Menurutnya, Ida yang tidak mampu dan tidak bekerja dengan maksimal berbuat banyak di atas situasi serius pandemi Covid-19, sehingga masih banyak pekerja yang kehilangan pekerjaan tidak menemukan solusi terbaik. Sementara untuk Nadiem, dinilai tidak menawarkan kebijakan yang maksimal, dimana kebijakan tersebut berkaitan dengan kegiatan pembelajaran yang dilakukan di rumah semasa pandemi Covid-19 menyerang Indonesia. Hanya saja, Dedi berpendapat bahwa perombakan atau wacana reshuffle yang kini sedang jadi perbincangan masyarakat Indonesia, dalam praktiknya bukan menjadi hak presiden sepenuhnya.

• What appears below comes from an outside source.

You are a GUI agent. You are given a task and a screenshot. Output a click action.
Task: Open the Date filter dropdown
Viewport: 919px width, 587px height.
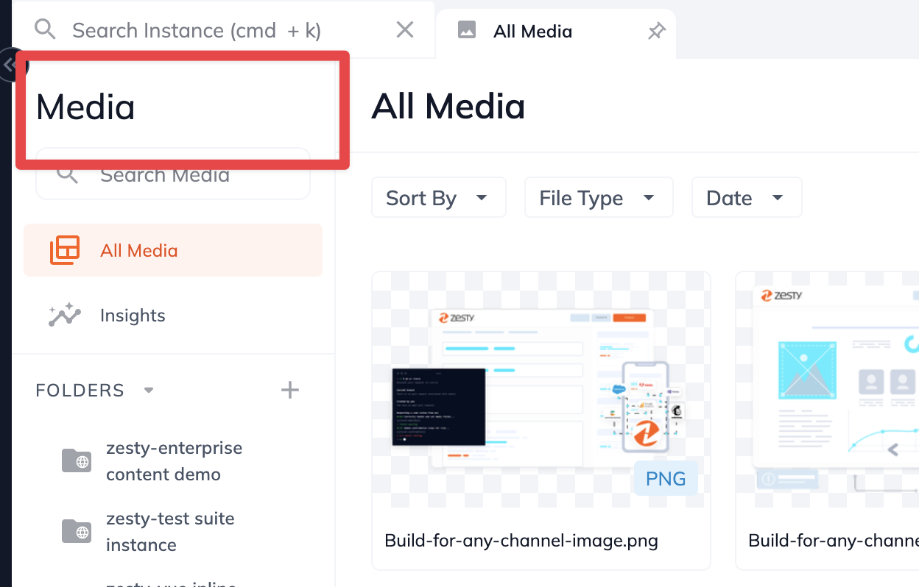tap(746, 197)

“Ada andil yang mempengaruhi mitra koalisi, itu juga sedang menjadi pertimbangan. Kondisi itu memungkinkan Presiden Jokowi untuk melakukan reshuffle dan menyasar pada kelompok non-parpol,” tandasnya. Ujang Komarudin, selaku Pengamat Politik dari Universitas Al-Azhar Indonesia, berpendapat bahwa seharusnya pembentukan dan penggabungan yang dilakukan oleh Presiden terhadap posisi-posisi Menteri dapat menjadi momentum atas koreksi dari Menteri lainnya. Namun, ia memprediksi bahwa Jokowi hanya melakukan pengubahan dan penggabungan Menteri berskala kecil tidak besar-besaran seperti yang dilakukan di beberapa waktu lalu. “Secara politik, pak Jokowi masih maksimal dalam menjaga kestabilan politik Indonesia,” ujarnya.

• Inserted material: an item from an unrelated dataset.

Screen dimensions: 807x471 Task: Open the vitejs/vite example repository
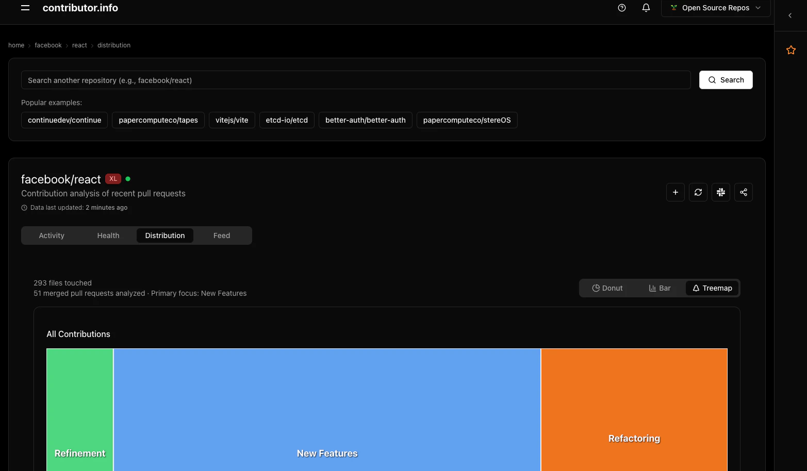232,120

Sependapat dengan ucapan Dedi, Ujang menilai bahwasanya perombakan posisi Menteri juga dilakukan dengan maksimal dengan pertimbangan situasi politik yang sedang terjadi di Tanah Air, sehingga reshuffle ini bisa memberikan dampak besar atas kestabilan politik Indonesia. Tidak mutlak jadi hak presiden sepenuhnya. “Sebenarnya kan nama Nadiem dari dulu sudah cukup untuk menjabat sebagai Menteri Pendidikan dan Kebudayaan, tapi sebenarnya faktanya enggak. Lalu kebijakan yang dikerahkan Ida Fauziah sebagai Menaker, banyak banget PHK di perusahaan-perusahaan besar, banyak persoalan, ternyata kan enggak di reshuffle juga dia,” tutur Ujang.
“Semisal, pak Pratikno, Jokowi Mania, menjadikannya sebagai salah satu Menteri yang harus di reshuffle oleh Bapak Presiden kita. Kan enggak mungkin juga itu. Karena kita tahu kalau pak Pratikno adalah salah satu orang yang dipercaya alias tangan kanannya Pak Jokowi,” sambungnya. Hingga saat ini, wacana reshuffle masih menjadi perbincangan terkini dan sedang dalam proses persiapan politik Indonesia.